[Saved data entries]
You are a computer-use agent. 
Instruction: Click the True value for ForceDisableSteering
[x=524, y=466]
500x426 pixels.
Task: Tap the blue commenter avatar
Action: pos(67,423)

> [TASK TO CARRY OUT]:
Without changing a word, write out each entry again.

> [ANSWER SPACE]:
You are a computer-use agent. 
Instruction: Click the True value for ForceDisableSteering
[x=524, y=466]
500x426 pixels.
Task: Tap the blue commenter avatar
Action: pos(67,423)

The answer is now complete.